* _Source excerpt_:
========================
Prices on U.S. Treasuries were weaker on the day, as U.S. stocks started the week off on the right foot. The S&P 500 registered back-to-back gains for the first time since May 14th to reach its highest level since March 16th. The daily improvement was preceded by strength in overnight futures trading amid a solid day for equities globally. Last Friday’s stronger-than-expected payroll report seemed to give global growth sentiment a spark again on Monday. On the day, the yields on the two- and 30-year maturities each rose five bps, while the yield on the 10-year maturity rose six bps. The 10-year municipal-to-Treasury ratio fell to 83.0% on Monday from last Friday’s level of 84.7%, while the 30-year municipal-to-Treasury ratio fell to 95.5% on Monday from last Friday’s level of 96.4%.

Last Tuesday prices on municipals were mixed, as municipal participants were rewarded with a slew of supply, led by issuers in California, Seattle, Ohio and Connecticut. On the day, the yield on the two-year GO bond fell one bp, while the yields on the 10- and 30-year GO bonds were steady, according to the final read of the MMD Triple-A Scale.

Prices on U.S. Treasuries were stronger on the day, and despite separate reports covering two major components of the U.S. economy reinforcing the story of solid domestic growth, stocks mostly treaded water. The Dow (down) and S&P 500 (up) changed by less than 0.1%, while another day of strength for technology companies secured a second-straight record close for the NASDAQ. On the day, the yield on the two-year maturity fell three bps, while the yield on the 10-year maturity fell two bps and the yield on the 30-year maturity fell one bp. The 10-year municipal-to-Treasury ratio rose to 83.6% on Tuesday from Monday’s level of 83.0%, while the 30-year municipal-to-Treasury ratio bumped up to 95.8% on Tuesday from Monday’s level of 95.5%.
========================
* _Data for the task_:
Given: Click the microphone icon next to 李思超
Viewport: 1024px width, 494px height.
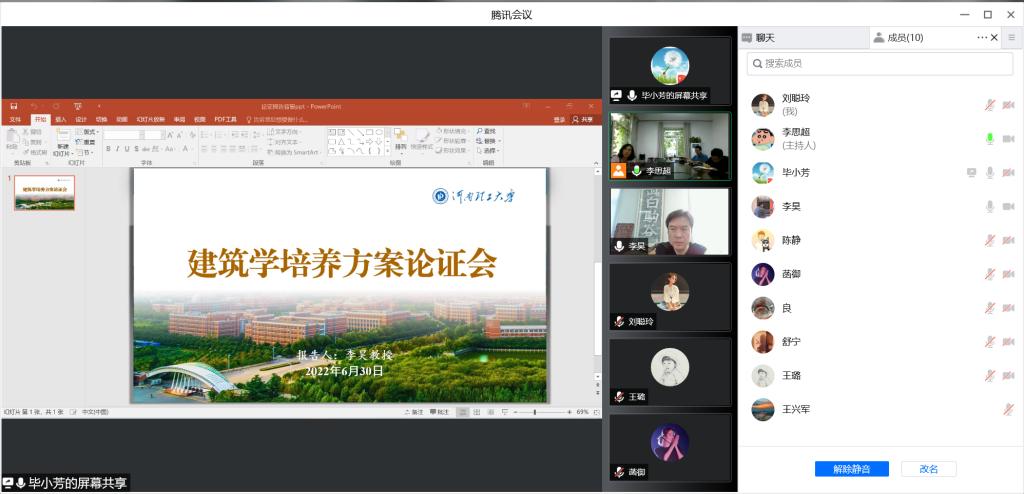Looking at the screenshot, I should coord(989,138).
========================
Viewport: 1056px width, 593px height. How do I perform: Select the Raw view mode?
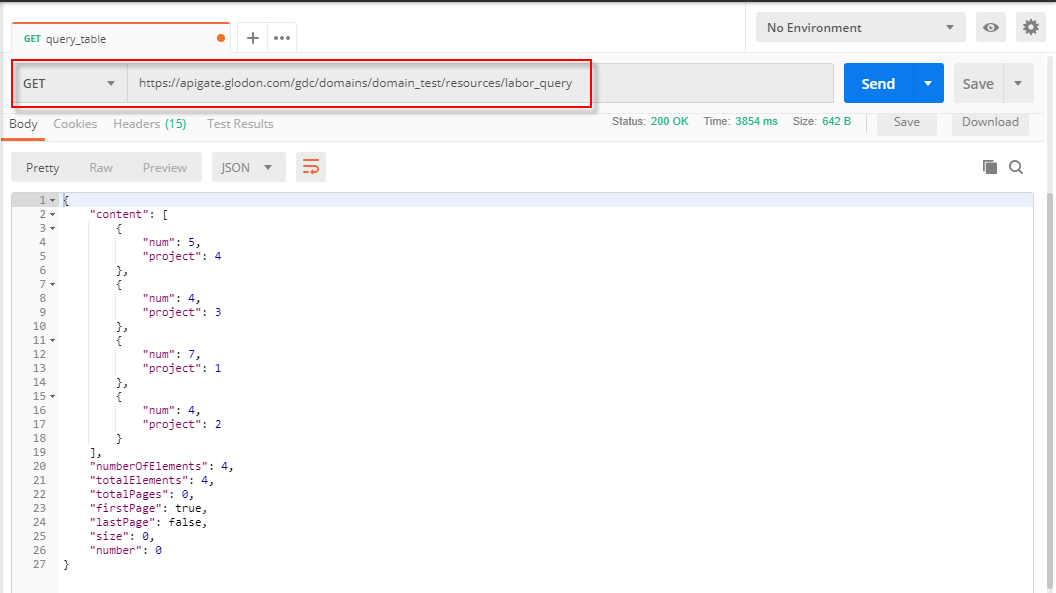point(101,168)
========================
* _Instruction A_: In the entries starting at the line that contains "Given: Click the microphone icon next to 李思超" and ending at the line that contains "Looking at the", replace "microphone" with "speaker" and give those lines again, otherwise unchanged and without the pictures.
* _Instruction B_: Write the next part of the Treasury and municipal market commentary, picking up after its last sentence.
The market commentary and the entries have nothing to do with each other.

* _Output A_:
Given: Click the speaker icon next to 李思超
Viewport: 1024px width, 494px height.
Looking at the screenshot, I should coord(989,138).

* _Output B_:
Last Wednesday prices on municipals were mixed, as market participants saw a bunch of new deals come to market, led by the Lower Colorado River Authority’s $292.0MM offering of refunding revenue bonds. On the day, the yield on the two-year GO bond fell four bps, while the yield on the 10-year maturity rose two bps and the yield on the 30-year GO bond rose four bps, according to the final read of the MMD Triple-A Scale.

U.S. Treasury prices reversed course on Wednesday and weakened across the curve, as the Dow rebounded 1.4% Wednesday to lead a strong day for U.S. stocks that saw the blue-chip index close above 25,000 for the second time since March. The S&P 500 climb for a fourth straight session, and the NASDAQ registered its third consecutive record close. On the day, the yield on the two-year maturity rose three bps, while the yields on the 10- and 30-year maturities each rose six bps. The 10-year municipal-to-Treasury ratio fell to 82.6% on Wednesday from Tuesday’s level of 83.6%, while the 30-year municipal-to-Treasury ratio fell to 95.2% on Wednesday from Tuesday’s level of 95.8%.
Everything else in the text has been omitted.